1+ months

Site Reliability Engineer

Lawrence Berkeley National Laboratory
Berkeley, California 94720
  • Job Type
  • Job Status
    Full Time

Site Reliability Engineer - 90387

Organization: NE-NERSC


We are the National Energy Research Scientific Computing Center (NERSC) at the Lawrence Berkeley National Laboratory. NERSC is the primary scientific computational facility for the Office of Science in the US Department of Energy (DOE). We accelerate scientific discovery with our world class computational systems, data analytics and high-speed network.

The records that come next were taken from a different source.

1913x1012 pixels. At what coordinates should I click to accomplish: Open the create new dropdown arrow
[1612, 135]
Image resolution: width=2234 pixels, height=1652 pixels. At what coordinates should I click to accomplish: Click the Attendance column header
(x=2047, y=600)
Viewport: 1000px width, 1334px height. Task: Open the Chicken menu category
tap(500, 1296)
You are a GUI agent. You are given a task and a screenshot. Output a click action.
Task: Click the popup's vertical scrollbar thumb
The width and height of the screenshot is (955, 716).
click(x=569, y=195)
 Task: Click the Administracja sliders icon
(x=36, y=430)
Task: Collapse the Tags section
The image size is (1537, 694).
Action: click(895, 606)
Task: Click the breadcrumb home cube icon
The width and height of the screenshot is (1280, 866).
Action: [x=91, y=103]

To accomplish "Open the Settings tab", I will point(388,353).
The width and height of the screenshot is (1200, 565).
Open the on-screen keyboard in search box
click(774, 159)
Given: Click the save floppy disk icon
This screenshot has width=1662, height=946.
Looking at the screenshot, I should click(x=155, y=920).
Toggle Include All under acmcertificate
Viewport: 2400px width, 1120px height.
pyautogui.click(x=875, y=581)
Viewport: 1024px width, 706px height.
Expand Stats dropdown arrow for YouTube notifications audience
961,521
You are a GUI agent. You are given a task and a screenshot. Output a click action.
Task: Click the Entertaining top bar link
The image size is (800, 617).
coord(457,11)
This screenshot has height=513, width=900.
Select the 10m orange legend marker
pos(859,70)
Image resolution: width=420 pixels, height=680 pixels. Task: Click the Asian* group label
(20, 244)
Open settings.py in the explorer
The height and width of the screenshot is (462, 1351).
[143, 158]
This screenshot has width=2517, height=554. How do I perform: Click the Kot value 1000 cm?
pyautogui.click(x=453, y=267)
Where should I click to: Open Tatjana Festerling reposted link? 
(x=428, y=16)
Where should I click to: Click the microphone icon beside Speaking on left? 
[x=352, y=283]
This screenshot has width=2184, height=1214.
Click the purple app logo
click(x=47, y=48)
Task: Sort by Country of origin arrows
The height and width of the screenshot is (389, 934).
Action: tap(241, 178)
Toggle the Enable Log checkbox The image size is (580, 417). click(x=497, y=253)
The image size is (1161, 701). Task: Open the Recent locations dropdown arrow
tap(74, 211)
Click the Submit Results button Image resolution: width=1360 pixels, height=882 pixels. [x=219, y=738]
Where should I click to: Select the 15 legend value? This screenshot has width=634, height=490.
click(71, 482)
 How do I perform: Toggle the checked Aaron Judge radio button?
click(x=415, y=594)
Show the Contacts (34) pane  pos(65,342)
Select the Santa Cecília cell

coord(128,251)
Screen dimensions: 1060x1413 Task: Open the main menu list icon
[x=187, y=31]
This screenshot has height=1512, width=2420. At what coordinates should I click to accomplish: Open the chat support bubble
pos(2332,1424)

We are looking to hire individuals to join our team of Site Reliability Engineers to ensure that NERSC is accessible, reliable, secure and available to our users on a 24x7 basis.


What You Will Do:

• Apply working knowledge of clustered Linux systems to manage the reliability of the NERSC facility in three areas: computation, data storage, and the facility environment, to enable the continuous scientific progress of the users.

• Apply demonstrated skills as a Linux Systems Administrator and a site reliability engineer.

• Work on and solve problems of diverse scope related to maintaining critical services functioning, creating alerting, notification and problem-solving programs to prevent problem recurrence with the goal of automating the response to all routine service conditions.

• Under the guidelines of the group’s project manager, collaborate with others in developing and maintaining diagnostic tools used to support the HPC community within NERSC using programming languages like C, C++, python, java or Perl using knowledge of standard software development practices.

• Using knowledge of an incident management platform, develop tools that automate tasks, alerts, notifications within the platform.

• Using knowledge of the Facility Operations processes, provide input in the design of software tools, workflows and new processes that continuously improve the diagnostic capabilities of the group to ensure the availability of the HPC services provided by NERSC.

• Collaborate with other groups in the testing and implementation of new diagnostic tools, workflows and new capabilities for providing high availability for the systems in production. Write the documentation necessary for these new tools and provide training for staff in their use.

• Provide accurate information in the trouble ticketing system for outages, maintenance and other incidents such that the workflow and protocols can be appropriately tracked by others.

• Work closely in cooperation with other NERSC groups to manage maintenance, perform tasks like upgrades, shut down batch queues, and manage diagnostic and notification software or generally manage a center­wide outage.

• In cooperation with Lab Fire and Safety, play a primary role in investigating, assessing and confirming fire-related alarms to protect and minimize damage to the assets of the HPC floor.

• Conduct periodic on­call duties as necessary to support a 24x7 workflow.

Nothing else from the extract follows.